Glenferrie was at first called Upper Hawthorn. The main north-south thoroughfare is Glenferrie Road, and the name probably came from a property purchased in 1840 by Peter Ferrie, which he called Glen Ferrie. The property was on the south side of Gardiners Creek, in Malvern. Glenferrie was the name given to the railway station on the line between Hawthorn and Camberwell in 1882.

Burwood Road was the main east-west route through Hawthorn to Camberwell, and the Hawthorn borough hall was opened at the corner of Glenferrie and Burwood Roads in 1861. Diagonally opposite the Catholic church of the Immaculate Conception, a commanding bluestone building, was begun in 1867. A short way south the Presbyterian church was built in 1864. Within a radius of a few hundreds metres there are the Congregational St. Augustine church (1880), the Anglican St. Colomb’s church (1883) and the Oxley Road Methodist church (1889).

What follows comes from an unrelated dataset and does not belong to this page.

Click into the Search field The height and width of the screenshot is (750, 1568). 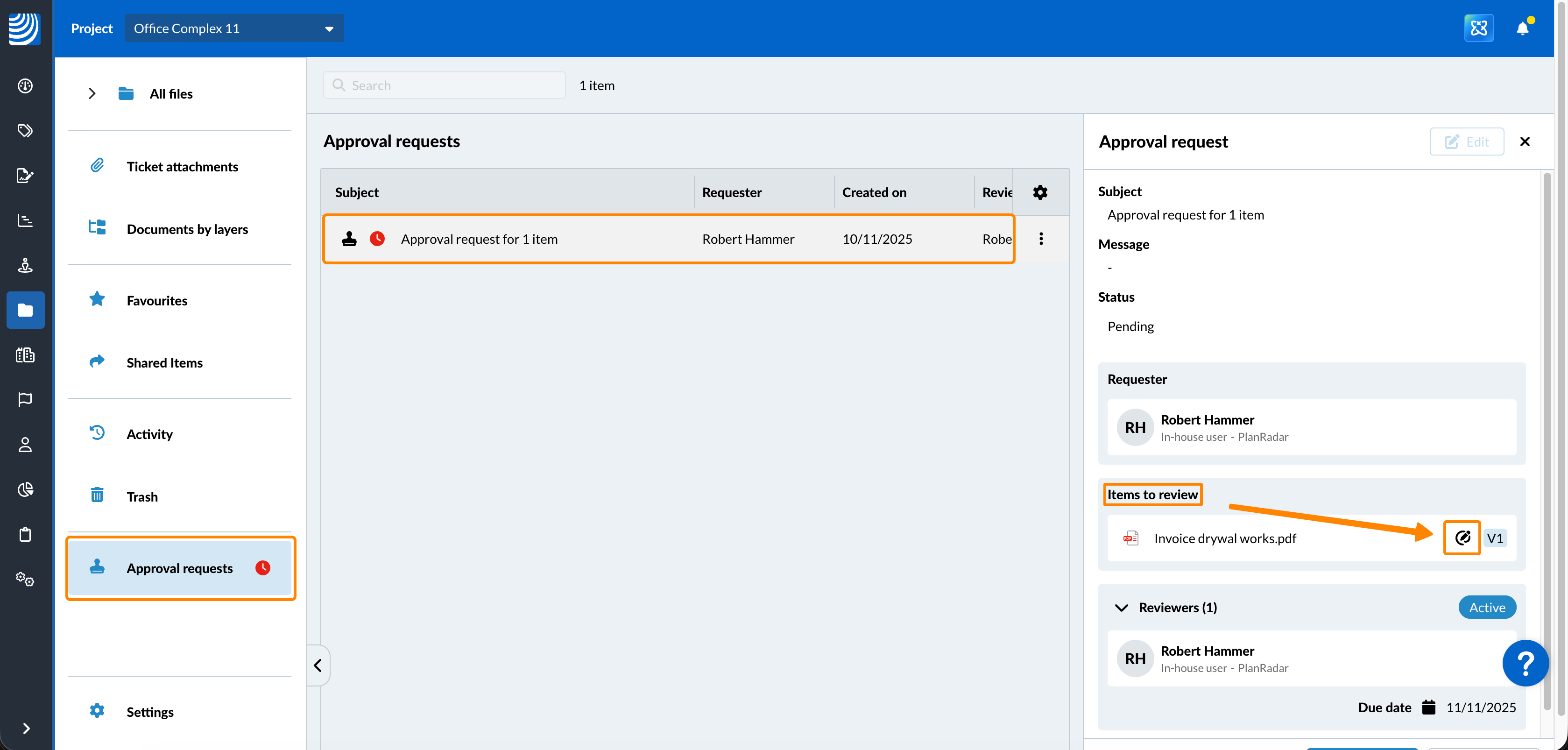click(445, 86)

Whilst the Methodist church had a greater proportion of shopkeepers and tradesmen than the other Protestant followings, it also had the influential Frederick Cato (Moran and Cato, chain grocers), and George Swinburne.

Swinburne, Hawthorn councillor and local Parliamentarian, was strongly involved in establishing the Eastern Suburbs Technical College at Glenferrie in 1907. Renamed the Swinburne Technical College, and Swinburne Institute of Technology, it became the Swinburne University of Technology in 1992.

The local shopping strip before the turn of the century was along Burwood Road, which was serviced by a horse tram between 1890 and 1916. In 1913, however, a tramline was opened along Glenferrie Road, which stimulated the building of a second shopping strip, which ultimately overtook Burwood Road. The tram also became the private schools’ line servicing Scotch College, Glenferrie (1916), Tintern Girls’ school (until its transfer to Ringwood in 1953) and several further north in Kew. In 1916 the Hawthorn Tramways Trust opened an electric tramline along Riversdale Road, in addition to the parallel railway line (1882) about 800 metres northwards.

Glenferrie has several buildings on the Register of the National Estate (former CBA, 1891, primary school, 1876) and the Victorian Heritage Register (former ES and A Bank, 1873 and the Glenferrie oval grandstand, 1938).